Duchenne muscular dystrophy (DMD) is a hereditary disorder that involves progressive muscle weakness and degeneration. There are nine overarching types of muscular dystrophy. In the case of Duchenne muscular dystrophy, a patient doesn't create dystrophin, which is one of the proteins responsible for keeping the muscle cells intact. The symptoms usually start between the ages of three and five. Though the disease usually affects boys, there have been rare cases where girls develop some symptoms.
It should be noted the mother is the one who passes on the gene for Duchenne muscular dystrophy. A milder disease, Becker muscular dystrophy, has the same symptoms but typically presents in adolescence or early adulthood. It also progresses more slowly and less predictably than Duchenne muscular dystrophy, as well as primarily affecting girls.
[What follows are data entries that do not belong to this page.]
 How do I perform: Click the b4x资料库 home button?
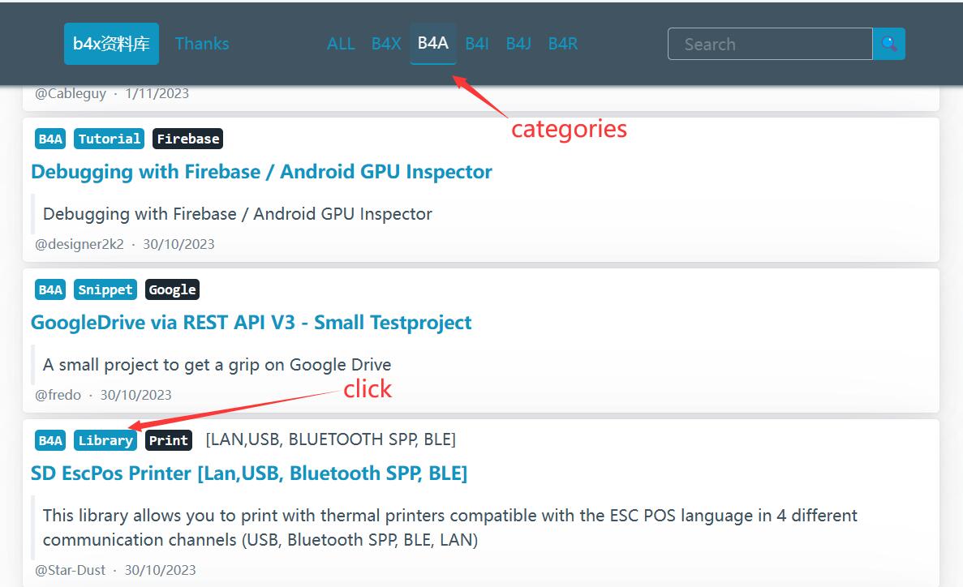click(111, 44)
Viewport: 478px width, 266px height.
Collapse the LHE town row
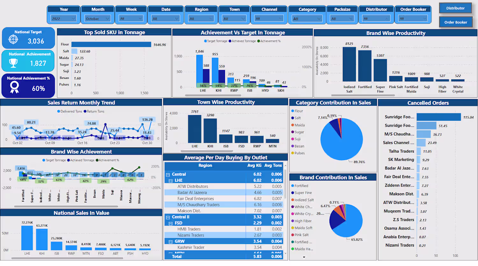[x=170, y=181]
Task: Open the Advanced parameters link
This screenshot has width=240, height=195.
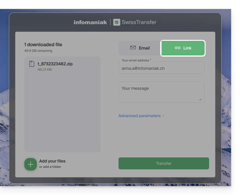Action: tap(140, 116)
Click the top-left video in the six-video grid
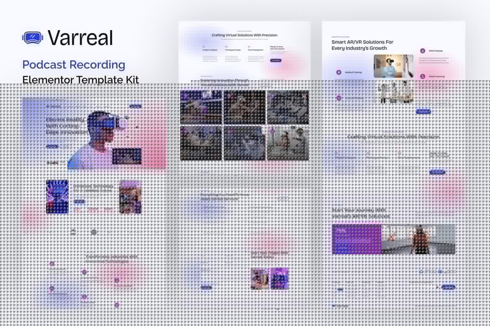The height and width of the screenshot is (326, 490). (x=201, y=107)
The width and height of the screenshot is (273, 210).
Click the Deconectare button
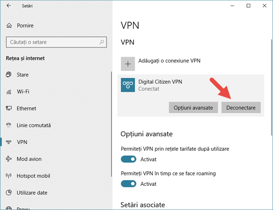click(241, 107)
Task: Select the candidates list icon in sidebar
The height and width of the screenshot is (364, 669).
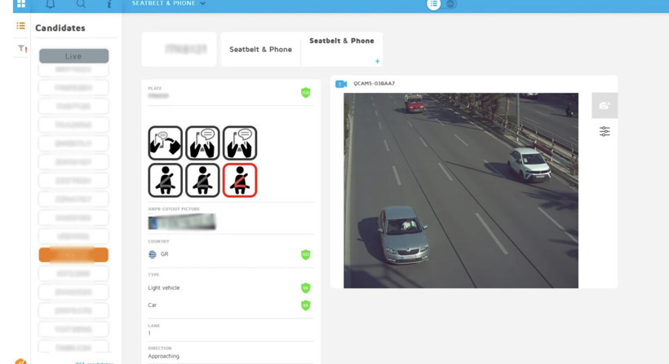Action: pos(21,27)
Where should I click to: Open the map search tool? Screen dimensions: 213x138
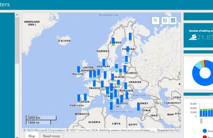tap(155, 21)
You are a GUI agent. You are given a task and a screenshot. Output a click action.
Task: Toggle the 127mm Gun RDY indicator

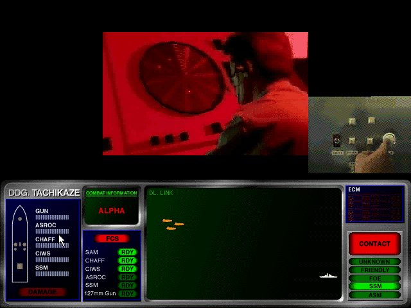[x=127, y=294]
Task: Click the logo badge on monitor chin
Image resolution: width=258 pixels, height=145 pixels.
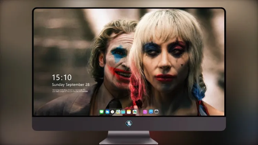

The most characteristic symptom of Duchenne muscular dystrophy is muscle weakness, which can begin around age three or four. The first muscles affected are typically the thighs, shoulders, hips, and pelvic region. As the disease progresses, there will be weakness in the voluntary muscles found in the legs, trunk, and arms. In many cases, the calves become enlarged. The skeletal muscles throughout the body are affected. By adolescence, the majority of Duchenne muscular dystrophy patients must use a wheelchair because of the weakness in their skeletal muscles. The condition doesn't have any known cure, but certain treatments can help manage symptoms.